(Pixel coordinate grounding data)
┄┄┄┄┄┄┄┄┄┄┄┄┄┄┄┄┄┄┄┄

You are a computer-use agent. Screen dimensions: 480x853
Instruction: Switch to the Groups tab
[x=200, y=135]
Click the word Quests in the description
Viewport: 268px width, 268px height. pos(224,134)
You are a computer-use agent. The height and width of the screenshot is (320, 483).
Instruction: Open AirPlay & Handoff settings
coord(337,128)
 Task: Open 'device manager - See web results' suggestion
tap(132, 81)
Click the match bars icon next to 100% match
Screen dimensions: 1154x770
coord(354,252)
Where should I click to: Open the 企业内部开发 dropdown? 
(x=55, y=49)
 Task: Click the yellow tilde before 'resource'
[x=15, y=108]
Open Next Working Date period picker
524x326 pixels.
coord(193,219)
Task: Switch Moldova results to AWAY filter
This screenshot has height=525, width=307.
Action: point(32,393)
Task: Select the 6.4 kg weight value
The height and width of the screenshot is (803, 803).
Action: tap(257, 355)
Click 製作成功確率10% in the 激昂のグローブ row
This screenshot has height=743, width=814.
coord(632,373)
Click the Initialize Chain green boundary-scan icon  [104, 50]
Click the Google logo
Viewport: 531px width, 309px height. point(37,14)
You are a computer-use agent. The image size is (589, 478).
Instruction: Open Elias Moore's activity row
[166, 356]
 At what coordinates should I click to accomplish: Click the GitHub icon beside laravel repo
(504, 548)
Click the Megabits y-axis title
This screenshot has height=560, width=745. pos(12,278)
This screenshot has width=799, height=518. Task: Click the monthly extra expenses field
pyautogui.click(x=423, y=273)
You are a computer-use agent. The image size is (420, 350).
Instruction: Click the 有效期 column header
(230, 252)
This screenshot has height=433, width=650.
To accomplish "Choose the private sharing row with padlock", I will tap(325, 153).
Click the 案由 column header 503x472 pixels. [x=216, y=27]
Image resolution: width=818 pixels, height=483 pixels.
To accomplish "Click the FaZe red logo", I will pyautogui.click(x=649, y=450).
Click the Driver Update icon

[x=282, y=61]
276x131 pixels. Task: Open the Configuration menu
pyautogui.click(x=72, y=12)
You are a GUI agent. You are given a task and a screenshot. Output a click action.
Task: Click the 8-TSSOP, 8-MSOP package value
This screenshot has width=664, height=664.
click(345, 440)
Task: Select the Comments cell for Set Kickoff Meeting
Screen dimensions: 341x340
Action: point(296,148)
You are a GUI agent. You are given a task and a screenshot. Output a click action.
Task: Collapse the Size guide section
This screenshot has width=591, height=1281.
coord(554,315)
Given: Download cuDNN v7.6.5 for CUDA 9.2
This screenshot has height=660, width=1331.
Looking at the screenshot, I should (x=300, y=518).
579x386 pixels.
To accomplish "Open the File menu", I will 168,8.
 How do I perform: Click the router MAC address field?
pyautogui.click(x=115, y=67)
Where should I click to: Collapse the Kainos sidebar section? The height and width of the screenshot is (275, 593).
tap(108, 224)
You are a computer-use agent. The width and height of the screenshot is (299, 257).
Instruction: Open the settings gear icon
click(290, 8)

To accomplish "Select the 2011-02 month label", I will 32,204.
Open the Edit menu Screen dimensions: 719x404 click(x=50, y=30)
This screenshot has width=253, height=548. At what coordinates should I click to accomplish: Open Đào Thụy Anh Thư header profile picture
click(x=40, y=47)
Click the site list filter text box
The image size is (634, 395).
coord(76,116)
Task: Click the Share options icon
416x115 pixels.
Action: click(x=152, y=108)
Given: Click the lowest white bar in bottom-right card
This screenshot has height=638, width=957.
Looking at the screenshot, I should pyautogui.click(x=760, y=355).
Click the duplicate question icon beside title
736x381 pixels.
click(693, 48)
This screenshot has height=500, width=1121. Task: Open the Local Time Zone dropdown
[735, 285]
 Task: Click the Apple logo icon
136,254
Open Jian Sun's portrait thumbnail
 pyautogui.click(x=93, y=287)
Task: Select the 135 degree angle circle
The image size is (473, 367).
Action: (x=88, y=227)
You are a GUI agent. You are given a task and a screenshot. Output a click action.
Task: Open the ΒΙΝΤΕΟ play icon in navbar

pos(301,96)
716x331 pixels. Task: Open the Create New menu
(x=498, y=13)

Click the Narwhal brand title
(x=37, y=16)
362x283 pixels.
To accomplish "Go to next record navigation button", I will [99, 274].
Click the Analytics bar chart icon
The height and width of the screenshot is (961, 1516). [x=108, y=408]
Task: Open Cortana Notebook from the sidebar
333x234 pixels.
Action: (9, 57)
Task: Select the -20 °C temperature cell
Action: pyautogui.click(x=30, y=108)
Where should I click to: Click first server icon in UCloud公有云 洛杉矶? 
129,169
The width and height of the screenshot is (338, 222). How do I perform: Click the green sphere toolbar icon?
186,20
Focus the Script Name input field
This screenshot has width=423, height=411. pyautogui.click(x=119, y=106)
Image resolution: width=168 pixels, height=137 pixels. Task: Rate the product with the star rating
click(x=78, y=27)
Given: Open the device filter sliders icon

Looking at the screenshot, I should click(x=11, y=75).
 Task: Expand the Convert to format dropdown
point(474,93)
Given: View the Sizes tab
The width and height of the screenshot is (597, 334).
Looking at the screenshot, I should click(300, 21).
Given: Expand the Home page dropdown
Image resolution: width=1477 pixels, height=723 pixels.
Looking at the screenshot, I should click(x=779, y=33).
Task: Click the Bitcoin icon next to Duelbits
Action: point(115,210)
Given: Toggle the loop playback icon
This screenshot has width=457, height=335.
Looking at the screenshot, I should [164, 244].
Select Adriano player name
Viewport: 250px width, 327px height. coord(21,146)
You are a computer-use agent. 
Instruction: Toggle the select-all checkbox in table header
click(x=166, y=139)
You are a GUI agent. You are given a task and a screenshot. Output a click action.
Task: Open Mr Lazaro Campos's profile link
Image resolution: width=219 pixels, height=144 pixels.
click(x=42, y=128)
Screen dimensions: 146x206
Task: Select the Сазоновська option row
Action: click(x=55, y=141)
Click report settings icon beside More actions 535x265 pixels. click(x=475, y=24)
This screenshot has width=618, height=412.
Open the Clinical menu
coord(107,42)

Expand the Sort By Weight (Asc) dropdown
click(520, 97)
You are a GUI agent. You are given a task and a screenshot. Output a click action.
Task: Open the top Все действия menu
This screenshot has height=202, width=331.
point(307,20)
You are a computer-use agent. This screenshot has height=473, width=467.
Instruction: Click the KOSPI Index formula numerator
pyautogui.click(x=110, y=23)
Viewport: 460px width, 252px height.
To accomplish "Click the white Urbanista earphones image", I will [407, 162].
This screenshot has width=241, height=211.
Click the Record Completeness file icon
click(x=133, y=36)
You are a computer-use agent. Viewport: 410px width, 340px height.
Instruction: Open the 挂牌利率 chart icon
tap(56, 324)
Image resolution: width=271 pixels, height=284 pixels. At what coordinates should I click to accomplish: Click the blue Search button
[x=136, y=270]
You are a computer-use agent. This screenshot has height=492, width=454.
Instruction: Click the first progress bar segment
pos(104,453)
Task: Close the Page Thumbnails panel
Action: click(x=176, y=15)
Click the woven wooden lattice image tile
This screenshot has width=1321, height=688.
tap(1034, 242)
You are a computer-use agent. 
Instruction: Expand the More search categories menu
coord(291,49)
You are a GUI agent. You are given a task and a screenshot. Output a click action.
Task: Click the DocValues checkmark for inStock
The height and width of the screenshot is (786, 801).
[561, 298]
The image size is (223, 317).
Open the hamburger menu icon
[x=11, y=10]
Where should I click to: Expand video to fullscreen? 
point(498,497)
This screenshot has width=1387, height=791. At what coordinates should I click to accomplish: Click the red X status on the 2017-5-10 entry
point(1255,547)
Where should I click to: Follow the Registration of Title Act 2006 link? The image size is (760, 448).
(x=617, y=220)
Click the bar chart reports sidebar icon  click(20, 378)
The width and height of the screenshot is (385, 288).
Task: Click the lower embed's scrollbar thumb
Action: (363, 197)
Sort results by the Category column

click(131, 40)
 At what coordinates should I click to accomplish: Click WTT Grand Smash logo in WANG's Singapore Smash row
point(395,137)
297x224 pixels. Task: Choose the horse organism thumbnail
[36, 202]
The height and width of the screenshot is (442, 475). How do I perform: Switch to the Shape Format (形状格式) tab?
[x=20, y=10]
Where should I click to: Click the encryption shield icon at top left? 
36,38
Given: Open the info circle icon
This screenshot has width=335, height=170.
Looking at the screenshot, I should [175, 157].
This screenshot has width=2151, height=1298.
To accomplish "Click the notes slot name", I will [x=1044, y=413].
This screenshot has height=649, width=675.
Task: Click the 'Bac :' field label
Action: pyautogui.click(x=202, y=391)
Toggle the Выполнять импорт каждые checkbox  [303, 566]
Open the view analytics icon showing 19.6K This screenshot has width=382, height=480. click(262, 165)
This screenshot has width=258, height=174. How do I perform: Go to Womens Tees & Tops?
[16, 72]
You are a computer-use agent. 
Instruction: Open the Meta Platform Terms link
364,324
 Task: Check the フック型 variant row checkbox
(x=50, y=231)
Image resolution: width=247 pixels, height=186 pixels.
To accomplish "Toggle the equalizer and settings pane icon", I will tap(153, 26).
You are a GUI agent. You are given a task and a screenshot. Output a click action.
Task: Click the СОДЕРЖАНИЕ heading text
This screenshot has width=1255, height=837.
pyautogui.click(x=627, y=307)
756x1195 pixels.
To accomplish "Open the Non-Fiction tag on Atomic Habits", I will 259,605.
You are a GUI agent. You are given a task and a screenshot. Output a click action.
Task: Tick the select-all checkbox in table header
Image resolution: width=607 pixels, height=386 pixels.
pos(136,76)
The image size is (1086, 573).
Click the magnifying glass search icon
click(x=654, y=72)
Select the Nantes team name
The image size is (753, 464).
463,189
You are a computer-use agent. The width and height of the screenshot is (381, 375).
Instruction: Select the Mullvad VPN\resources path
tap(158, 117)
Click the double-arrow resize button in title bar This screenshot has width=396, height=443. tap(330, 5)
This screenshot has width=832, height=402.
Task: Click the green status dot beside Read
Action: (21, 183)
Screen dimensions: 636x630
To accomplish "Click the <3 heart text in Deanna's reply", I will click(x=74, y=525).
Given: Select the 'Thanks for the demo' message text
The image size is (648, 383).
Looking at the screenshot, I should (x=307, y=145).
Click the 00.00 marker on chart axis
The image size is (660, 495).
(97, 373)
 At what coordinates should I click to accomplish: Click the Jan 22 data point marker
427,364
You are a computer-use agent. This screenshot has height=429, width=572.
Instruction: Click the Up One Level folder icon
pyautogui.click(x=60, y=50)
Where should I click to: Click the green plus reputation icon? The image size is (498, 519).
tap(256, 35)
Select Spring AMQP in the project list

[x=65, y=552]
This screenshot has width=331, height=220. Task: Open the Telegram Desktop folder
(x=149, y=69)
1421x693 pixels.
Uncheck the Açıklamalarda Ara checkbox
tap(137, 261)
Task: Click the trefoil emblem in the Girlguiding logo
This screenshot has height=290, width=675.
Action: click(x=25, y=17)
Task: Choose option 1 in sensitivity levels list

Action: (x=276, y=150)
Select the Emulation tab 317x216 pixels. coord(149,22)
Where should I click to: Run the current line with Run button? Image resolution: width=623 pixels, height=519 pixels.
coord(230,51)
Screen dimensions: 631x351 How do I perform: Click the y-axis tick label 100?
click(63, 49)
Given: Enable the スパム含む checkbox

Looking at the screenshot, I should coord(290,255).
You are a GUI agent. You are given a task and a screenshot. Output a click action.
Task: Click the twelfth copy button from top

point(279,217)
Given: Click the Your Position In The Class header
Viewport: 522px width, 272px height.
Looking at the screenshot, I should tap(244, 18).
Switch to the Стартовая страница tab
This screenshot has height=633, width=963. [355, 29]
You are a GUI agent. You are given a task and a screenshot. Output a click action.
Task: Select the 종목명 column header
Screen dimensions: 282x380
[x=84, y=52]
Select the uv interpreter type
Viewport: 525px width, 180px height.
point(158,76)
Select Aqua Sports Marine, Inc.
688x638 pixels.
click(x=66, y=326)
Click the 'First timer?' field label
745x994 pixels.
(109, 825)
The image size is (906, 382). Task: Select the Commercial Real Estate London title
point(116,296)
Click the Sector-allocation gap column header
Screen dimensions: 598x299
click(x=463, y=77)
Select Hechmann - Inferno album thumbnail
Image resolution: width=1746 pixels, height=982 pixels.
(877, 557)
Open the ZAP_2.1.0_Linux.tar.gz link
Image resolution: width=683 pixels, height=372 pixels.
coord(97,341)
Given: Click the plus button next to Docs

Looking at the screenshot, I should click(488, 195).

┄┄┄┄┄┄┄┄┄┄┄┄┄┄┄┄┄┄┄┄

Repeat word for word the lines above that run from the line containing "This screenshot has width=618, height=412." through the line containing "This screenshot has width=241, height=211.", both ends included, and nothing else.

* Finished task *
This screenshot has width=618, height=412.
Open the Clinical menu
coord(107,42)

Expand the Sort By Weight (Asc) dropdown
click(520, 97)
You are a GUI agent. You are given a task and a screenshot. Output a click action.
Task: Open the top Все действия menu
This screenshot has height=202, width=331.
point(307,20)
You are a computer-use agent. This screenshot has height=473, width=467.
Instruction: Click the KOSPI Index formula numerator
pyautogui.click(x=110, y=23)
Viewport: 460px width, 252px height.
To accomplish "Click the white Urbanista earphones image", I will [407, 162].
This screenshot has width=241, height=211.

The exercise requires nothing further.